Путь его лежал мимо Балтийского вагоностроительного завода. Сквозь решетку ворот он увидел во дворе толпу возбужденных рабочих, окруживших стоящего на платформе оратора. Робис понял: весть о стычке на «Унионе» и в Верманском парке уже облетела город и успела возмутить народ. Сюда доносились выкрики:

– Отплатить палачам! Дайте нам оружие!

– Оружие! Как его достать? Если бы только это удалось Атаману! Какие известия он привезет из Бельгии?…
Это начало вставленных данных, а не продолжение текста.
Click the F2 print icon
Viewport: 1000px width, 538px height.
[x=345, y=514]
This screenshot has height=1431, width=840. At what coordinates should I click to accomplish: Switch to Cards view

Робис ускорил шаг и через несколько минут завернул на улицу Стабу с другого конца. Стараясь держаться в тени зданий, он незаметно вошел в ворота большого дома, пересек двор и, перепрыгивая через несколько ступенек, взбежал на третий этаж. И, хотя на двери квартиры номер пять под фаянсовой табличкой с готической надписью «Э. Криевинь» красовался внушительный звонок, он предпочел постучать. Четыре коротких удара, пауза, еще один. Ему не открыли. Робис повторил сигнал. Наконец за дверью послышались шаги, и светловолосая, еще довольно молодая женщина впустила его в прихожую.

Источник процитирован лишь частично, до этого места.